A path-integral molecular dynamics simulation of diamond

TL;DR

This study uses path integral molecular dynamics with a tight-binding Hamiltonian to explore quantum effects on diamond's electronic and vibrational properties, revealing temperature-dependent behaviors consistent with experiments.

Contribution

It introduces a combined path integral and tight-binding approach to quantify quantum and thermal effects on diamond's properties.

Findings

Zero-point vibrations reduce the electronic gap by 10%.

The temperature dependence of the optical phonon matches experimental trends.

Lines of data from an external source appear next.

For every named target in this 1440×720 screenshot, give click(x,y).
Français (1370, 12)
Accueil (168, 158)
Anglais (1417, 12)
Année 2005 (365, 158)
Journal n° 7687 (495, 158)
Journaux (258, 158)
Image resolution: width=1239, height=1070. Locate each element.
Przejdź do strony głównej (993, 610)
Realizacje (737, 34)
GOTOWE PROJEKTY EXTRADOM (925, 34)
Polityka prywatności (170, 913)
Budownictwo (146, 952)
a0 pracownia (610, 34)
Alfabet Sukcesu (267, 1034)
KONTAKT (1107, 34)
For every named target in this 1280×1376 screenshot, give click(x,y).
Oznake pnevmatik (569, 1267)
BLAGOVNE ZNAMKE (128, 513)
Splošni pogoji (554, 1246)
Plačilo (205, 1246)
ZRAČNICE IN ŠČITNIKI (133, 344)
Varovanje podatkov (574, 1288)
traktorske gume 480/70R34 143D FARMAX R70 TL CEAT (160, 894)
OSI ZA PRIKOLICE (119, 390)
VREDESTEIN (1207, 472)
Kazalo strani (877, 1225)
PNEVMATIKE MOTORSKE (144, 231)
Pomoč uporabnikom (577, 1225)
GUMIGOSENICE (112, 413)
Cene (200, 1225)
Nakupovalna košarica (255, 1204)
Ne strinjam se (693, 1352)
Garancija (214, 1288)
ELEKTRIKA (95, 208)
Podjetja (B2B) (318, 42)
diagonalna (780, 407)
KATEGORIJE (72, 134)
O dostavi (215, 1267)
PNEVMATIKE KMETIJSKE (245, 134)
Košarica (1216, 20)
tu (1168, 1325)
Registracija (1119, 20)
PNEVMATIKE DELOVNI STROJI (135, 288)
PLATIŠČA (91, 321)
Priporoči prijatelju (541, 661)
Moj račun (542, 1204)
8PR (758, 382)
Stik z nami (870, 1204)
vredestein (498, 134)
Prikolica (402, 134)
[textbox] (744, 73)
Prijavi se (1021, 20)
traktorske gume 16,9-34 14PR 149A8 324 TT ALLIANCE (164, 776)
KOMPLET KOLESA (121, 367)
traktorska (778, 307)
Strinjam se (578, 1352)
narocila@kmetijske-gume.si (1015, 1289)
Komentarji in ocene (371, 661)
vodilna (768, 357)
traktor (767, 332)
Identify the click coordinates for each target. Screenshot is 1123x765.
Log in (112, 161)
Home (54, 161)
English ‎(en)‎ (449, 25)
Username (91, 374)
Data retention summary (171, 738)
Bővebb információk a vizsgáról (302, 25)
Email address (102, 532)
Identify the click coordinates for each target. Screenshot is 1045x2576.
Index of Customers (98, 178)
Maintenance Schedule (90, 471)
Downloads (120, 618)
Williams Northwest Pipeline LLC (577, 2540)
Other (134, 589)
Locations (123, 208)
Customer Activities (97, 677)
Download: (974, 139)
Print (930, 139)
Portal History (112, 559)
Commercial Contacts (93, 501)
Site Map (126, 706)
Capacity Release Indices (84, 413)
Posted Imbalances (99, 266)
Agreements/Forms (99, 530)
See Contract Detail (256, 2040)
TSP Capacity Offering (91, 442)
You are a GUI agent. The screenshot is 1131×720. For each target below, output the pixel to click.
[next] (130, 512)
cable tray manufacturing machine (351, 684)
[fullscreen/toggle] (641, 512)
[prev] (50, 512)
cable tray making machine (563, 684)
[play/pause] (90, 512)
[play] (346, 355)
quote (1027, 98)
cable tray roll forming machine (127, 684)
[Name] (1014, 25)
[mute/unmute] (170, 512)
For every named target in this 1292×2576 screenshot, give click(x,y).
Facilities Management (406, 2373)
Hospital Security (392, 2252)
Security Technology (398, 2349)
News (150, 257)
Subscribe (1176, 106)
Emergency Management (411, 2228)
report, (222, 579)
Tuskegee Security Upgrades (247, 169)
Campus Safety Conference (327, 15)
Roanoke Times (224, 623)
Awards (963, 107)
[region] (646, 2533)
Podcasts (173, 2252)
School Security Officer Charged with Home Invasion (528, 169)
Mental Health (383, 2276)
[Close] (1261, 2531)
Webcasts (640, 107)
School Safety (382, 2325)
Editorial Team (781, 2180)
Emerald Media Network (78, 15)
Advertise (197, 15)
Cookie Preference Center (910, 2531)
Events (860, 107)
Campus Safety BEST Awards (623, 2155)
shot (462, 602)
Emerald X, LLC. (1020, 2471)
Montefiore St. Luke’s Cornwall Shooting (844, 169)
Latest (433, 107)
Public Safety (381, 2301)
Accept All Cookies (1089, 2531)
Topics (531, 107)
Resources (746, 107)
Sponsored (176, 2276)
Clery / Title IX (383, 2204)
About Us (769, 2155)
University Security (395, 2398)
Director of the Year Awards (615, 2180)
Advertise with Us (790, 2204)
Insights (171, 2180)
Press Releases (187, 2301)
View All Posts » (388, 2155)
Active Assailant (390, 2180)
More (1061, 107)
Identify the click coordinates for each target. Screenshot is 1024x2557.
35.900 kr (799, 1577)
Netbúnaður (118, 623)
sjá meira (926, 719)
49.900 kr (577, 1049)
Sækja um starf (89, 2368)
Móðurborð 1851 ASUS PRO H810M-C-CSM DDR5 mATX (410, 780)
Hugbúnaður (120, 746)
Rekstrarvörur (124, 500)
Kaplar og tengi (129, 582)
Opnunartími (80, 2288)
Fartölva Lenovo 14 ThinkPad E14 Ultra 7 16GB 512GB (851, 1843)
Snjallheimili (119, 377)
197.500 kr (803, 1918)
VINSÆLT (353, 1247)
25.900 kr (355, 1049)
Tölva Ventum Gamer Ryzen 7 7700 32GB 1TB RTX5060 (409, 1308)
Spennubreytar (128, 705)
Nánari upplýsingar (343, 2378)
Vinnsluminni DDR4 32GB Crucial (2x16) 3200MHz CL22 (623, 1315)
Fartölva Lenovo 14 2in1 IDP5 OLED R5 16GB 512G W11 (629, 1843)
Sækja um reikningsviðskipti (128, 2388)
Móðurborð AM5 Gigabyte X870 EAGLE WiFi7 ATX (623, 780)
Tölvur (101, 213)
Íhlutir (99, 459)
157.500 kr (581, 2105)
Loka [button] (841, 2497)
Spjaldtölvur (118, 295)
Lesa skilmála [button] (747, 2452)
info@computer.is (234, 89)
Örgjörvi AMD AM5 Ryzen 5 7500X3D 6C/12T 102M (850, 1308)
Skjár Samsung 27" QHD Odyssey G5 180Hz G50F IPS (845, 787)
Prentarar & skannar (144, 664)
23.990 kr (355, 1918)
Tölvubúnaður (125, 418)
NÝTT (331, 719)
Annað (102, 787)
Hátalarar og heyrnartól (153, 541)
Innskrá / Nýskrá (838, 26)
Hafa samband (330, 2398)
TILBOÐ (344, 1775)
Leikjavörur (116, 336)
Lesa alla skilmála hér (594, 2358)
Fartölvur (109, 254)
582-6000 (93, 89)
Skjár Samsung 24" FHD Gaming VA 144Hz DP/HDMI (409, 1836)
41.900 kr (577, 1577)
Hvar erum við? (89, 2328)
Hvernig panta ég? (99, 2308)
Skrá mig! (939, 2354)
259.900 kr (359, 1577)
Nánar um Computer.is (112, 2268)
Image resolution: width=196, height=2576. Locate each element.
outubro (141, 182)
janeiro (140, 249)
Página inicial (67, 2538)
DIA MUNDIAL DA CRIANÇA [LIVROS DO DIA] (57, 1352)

Predicted elastic constant shifts align reasonably with experimental data.

Abstract

Diamond is studied by path integral molecular dynamics simulations of the atomic nuclei in combination with a tight-binding Hamiltonian to describe its electronic structure and total energy. This approach allows us to quantify the influence of quantum zero-point vibrations and finite temperatures on both the electronic and vibrational properties of diamond. The electron-phonon coupling mediated by the zero-point vibration reduces the direct electronic gap of diamond by 10 %. The calculated decrease of the direct gap with temperature shows good agreement with the experimental data available up to 700 K. Anharmonic vibrational frequencies of the crystal have been obtained from a linear-response approach based on the path integral formalism. In particular, the temperature dependence of the zone-center optical phonon has been derived from the simulations. The anharmonicity of the interatomic potential produces a red shift of this phonon frequency.At temperatures above 500 K, this shift is overestimated in comparison to available experimental data. The predicted temperature shift of the elastic constant c_{44} displays reasonable agreement with the available experimental results.